Piyawattanametha, W. ; Society of Photo-Optical Instrumentation Engineers -SPIE-, Bellingham/Wash.:
MOEMS and Miniaturized Systems XII : 2.-7.2.2013, San Francisco, CA, USA
Bellingham, WA: SPIE, 2013 (Proceedings of SPIE 8616)
ISBN: 978-0-8194-9385-9
Paper 86160T
Conference "MOEMS and Miniaturized Systems" <12, 2013, San Francisco/Calif.>
Conference Paper
Fraunhofer IOF ()
electrostatic; zipper actuator; polymer; photoresist; wafer-level; MEMS; lithography; high stroke

The electrostatic actuation is still a preferred principle in modern microelectromechanical systems (MEMS). Based on the Coulomb attraction between two different point charges, the electrostatic actuation is a surface effect and thus volume-independent. In addition, the efficiency of electrostatic actuation increases with a decreasing gap size between the electrodes. The relatively simple morphology of an electrostatic actuator allows low-cost wafer-level fabrication, making it a versatile and convenient principle for MEMS actuators.

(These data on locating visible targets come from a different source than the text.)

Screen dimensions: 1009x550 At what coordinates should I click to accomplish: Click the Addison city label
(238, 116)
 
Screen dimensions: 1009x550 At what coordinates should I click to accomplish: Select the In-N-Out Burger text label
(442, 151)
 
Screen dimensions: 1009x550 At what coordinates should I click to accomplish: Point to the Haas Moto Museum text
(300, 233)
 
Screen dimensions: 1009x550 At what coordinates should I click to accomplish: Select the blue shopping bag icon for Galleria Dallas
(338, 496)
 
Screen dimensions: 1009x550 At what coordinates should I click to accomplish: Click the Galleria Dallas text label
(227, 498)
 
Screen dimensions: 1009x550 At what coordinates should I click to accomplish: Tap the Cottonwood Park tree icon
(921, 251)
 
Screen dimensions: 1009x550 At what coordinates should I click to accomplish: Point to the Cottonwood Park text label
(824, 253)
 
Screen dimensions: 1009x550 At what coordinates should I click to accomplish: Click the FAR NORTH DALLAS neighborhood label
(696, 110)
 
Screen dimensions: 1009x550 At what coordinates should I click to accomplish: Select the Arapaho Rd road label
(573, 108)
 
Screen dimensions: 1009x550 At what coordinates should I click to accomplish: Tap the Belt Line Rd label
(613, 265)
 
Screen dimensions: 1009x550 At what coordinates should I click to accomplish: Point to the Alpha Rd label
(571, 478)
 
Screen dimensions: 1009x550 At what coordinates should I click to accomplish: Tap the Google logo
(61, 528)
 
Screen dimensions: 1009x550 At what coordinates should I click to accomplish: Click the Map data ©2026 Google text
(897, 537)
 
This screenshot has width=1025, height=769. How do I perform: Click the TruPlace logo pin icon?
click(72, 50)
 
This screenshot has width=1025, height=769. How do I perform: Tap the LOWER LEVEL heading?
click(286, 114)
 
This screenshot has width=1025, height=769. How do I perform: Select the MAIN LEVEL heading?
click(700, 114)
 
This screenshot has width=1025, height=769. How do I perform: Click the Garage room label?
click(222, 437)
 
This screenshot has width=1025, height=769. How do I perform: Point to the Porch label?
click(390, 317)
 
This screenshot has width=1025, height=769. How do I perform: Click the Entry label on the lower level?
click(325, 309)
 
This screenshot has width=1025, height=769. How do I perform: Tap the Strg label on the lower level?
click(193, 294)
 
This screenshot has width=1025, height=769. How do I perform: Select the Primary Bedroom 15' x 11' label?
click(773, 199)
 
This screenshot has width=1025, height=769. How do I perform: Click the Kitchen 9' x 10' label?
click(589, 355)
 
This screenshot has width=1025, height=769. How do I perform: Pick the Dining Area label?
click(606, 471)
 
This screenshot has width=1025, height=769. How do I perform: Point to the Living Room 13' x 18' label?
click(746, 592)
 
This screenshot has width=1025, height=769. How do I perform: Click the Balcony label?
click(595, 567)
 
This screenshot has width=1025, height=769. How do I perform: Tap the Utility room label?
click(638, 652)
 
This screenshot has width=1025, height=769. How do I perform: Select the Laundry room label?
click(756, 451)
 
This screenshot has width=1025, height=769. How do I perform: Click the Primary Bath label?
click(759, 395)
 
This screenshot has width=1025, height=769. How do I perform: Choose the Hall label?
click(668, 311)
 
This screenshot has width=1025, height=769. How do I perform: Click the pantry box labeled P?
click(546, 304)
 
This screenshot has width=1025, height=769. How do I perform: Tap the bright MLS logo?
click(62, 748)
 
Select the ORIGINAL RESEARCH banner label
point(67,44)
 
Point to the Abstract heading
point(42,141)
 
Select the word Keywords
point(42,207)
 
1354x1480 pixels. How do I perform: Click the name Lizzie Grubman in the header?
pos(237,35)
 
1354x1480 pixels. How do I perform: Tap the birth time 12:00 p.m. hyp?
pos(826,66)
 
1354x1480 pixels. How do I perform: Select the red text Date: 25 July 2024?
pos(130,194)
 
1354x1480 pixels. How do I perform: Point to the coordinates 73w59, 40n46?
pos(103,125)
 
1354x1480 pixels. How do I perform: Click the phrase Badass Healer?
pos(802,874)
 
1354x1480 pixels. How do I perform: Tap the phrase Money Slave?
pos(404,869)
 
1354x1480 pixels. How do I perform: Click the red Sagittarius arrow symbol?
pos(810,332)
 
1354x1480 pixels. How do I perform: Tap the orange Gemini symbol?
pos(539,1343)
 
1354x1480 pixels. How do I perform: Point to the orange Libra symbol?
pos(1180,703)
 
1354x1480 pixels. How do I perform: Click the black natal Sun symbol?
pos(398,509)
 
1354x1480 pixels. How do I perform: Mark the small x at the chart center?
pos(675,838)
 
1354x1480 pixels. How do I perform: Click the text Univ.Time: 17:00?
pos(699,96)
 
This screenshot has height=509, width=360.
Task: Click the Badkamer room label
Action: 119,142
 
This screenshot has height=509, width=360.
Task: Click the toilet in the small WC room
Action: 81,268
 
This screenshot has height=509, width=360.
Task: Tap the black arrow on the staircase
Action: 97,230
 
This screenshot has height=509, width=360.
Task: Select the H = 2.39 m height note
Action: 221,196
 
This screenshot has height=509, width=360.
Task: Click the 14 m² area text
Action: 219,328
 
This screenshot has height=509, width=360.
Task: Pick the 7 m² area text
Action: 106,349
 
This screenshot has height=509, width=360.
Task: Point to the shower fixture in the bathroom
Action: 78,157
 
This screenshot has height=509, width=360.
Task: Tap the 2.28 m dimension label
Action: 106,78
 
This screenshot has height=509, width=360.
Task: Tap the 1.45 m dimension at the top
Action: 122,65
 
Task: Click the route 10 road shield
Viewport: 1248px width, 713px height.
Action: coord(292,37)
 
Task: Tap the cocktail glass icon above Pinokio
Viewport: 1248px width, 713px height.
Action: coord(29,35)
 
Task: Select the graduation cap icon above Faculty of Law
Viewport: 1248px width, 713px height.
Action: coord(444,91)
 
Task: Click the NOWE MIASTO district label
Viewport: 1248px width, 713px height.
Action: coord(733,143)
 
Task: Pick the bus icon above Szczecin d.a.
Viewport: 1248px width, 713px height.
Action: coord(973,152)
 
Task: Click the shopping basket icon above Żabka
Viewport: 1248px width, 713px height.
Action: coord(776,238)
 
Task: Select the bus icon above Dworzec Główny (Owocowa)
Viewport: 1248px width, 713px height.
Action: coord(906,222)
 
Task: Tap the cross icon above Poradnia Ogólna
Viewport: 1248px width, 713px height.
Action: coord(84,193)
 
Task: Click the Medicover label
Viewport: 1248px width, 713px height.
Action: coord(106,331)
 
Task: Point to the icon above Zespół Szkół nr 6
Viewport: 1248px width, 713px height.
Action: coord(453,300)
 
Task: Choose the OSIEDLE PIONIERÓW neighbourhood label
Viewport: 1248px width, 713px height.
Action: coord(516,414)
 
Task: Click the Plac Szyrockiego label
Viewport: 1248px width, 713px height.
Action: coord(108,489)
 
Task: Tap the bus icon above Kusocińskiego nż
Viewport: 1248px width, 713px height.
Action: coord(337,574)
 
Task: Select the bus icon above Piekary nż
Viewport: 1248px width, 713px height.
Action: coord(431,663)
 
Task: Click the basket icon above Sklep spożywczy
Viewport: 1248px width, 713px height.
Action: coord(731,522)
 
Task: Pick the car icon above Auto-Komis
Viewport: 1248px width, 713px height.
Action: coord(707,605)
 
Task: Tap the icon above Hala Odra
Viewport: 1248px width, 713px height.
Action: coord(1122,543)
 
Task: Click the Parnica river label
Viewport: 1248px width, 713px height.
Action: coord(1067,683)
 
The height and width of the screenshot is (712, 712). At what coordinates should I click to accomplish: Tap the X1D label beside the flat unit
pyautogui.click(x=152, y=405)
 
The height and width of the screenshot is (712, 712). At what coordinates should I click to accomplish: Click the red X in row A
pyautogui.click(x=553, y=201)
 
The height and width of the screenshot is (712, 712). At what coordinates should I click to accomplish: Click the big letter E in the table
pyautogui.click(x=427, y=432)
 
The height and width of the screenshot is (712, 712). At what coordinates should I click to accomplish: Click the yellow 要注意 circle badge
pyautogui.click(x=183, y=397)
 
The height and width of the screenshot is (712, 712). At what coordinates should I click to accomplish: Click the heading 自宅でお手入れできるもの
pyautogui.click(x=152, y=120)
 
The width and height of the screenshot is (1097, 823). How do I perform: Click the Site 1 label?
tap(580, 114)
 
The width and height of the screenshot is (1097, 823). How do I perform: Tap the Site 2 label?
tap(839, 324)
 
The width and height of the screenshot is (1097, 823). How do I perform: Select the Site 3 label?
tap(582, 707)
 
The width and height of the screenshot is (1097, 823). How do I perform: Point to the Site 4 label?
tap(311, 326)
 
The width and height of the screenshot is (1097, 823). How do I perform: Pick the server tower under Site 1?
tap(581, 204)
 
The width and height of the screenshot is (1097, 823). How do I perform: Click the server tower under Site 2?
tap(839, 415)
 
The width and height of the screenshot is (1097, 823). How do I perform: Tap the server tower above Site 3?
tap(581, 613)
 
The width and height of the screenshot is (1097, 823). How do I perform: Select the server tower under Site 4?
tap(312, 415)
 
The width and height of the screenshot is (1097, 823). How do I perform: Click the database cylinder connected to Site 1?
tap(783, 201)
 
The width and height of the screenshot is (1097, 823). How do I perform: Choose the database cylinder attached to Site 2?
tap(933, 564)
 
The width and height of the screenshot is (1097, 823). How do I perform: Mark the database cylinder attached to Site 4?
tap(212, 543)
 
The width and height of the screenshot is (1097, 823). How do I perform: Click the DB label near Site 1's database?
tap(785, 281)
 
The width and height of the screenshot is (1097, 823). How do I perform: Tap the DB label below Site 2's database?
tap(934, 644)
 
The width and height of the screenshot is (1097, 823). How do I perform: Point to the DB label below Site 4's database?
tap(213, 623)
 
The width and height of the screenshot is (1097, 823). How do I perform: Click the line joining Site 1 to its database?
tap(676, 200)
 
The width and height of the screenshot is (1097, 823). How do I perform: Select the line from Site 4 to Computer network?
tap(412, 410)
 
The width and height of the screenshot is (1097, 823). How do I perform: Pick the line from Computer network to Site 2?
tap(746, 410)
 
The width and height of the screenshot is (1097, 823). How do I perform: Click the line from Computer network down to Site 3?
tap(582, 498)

Although the electrostatic principle seems only to be applicable for actuators in micrometer scale, this paper presents the successful upscaling of an electrostatic actuator to the millimeter scale, still utilizing the major advantages, including wafer-level fabrication, of the said principle and providing a high stroke with low actuation voltage. For such an actuator, we replace the common silicon with the non-conducting OrmoComp, a UV-curable hybrid polymer, suitable for wafer-level fabrication. With a significantly lower elastic modulus, only a fraction of actuation voltage is necessary for a similar deflection. The electrodes are realized with additional coatings of thin metal layers. To achieve a high stroke, while maintaining a relatively low voltage, the actuator design is based on a redesigned zipper actuator. With our developed fabrication process, we are able to create a highly displaced out-of-plane actuator, while almost eliminating the initial gap between the electrodes. Experimental results of a wafer-level fabricated zipper actuator show an out-of-plane motion up to 470 µm at an actuation voltage of 374 V.